* CONSIGNE *
Les affirmations (a), (b) et (c) concordent-elles avec l'article sur la Région bruxelloise ? Répondez par oui ou par non et citez chaque fois les mots décisifs de l'article.
(a) Le débat s'est déroulé au Théâtre National devant 600 personnes.
(b) Kris Peeters se prononce en faveur d'une Belgique à trois.
(c) Kris Peeters est le ministre-président wallon.

* EXTRAIT DE PAGE *
12 juin 2008

La Flandre nie la Région bruxelloise

Les positions sur l'avenir institutionnel du pays commencent à se clarifier. En réponse au projet de fédération Wallonie/Bruxelles, Kris Peeters, le ministre-président flamand ne veut pas d'une Belgique à trois. Il l'a avoué mardi soir, lors d'un débat organisé par « Le Soir » et « De Morgen ». L'intégralité du débat / L'édito de Véronique Lamquin

Flou, l'avenir institutionnel du pays ? Vu du 16, rue de la Loi, l'image est brouillée. Vu de Namur, la perspective s'est éclaircie, avec la fédération Wallonie-Bruxelles basée sur le fait régional. Vu de Flandre, l'horizon s'est soudain éclairci : mardi soir, en plein débat sur Bruxelles, devant 600 personnes conviées par le Soir et le Morgen au Théâtre National, Kris Peeters a joué les diseurs de vérité flamande. Déterminé, le ministre-président flamand CD&V a surpris. Mais a au moins eu un mérite, celui de la clarté.

* DONNÉES AFFICHÉES *
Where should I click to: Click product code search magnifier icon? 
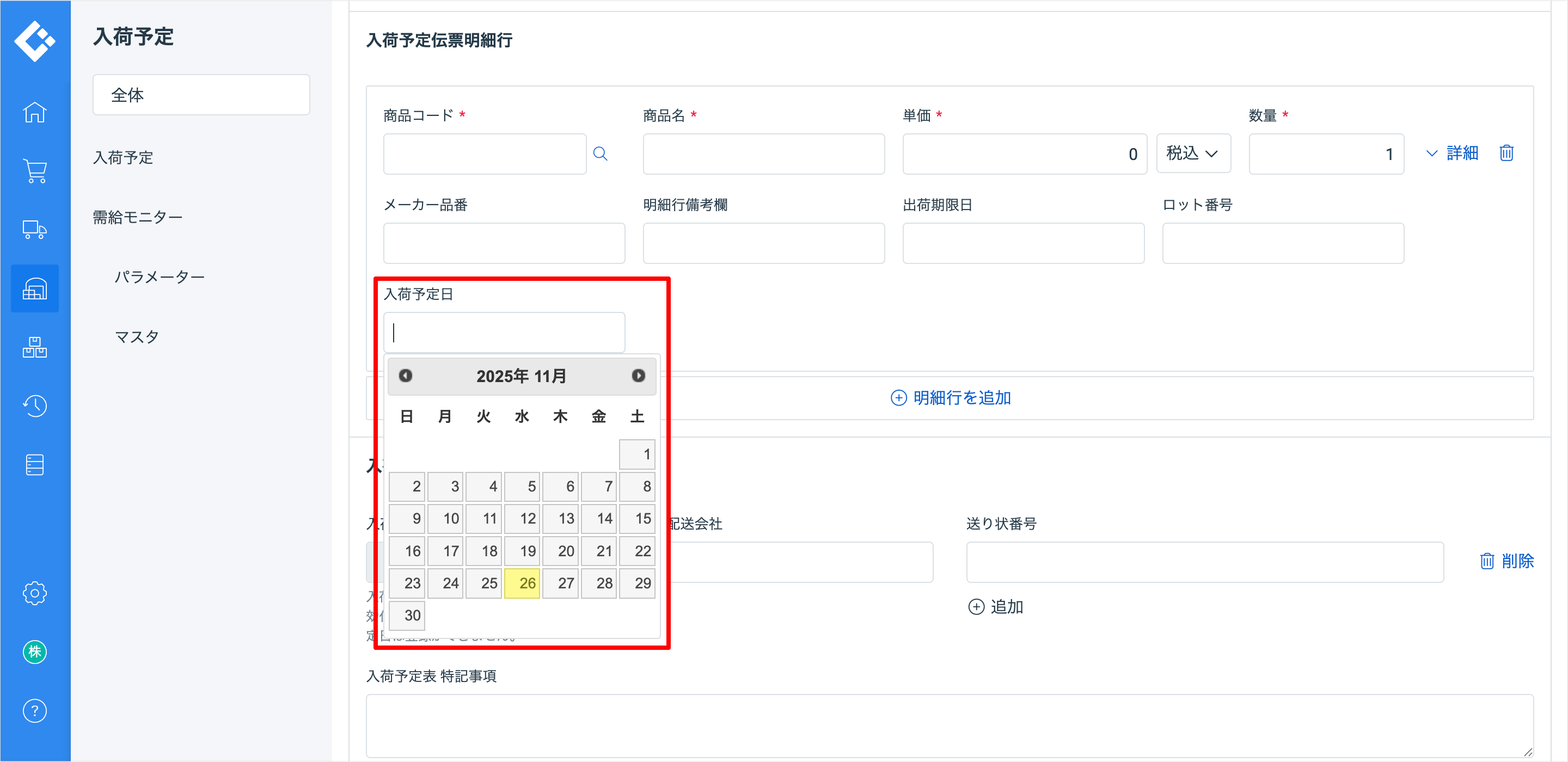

* RÉPONSE ATTENDUE *
(a) Oui : « devant 600 personnes conviées par le Soir et le Morgen au Théâtre National ».
(b) Non : « ne veut pas d'une Belgique à trois ».
(c) Non : « Kris Peeters, le ministre-président flamand ».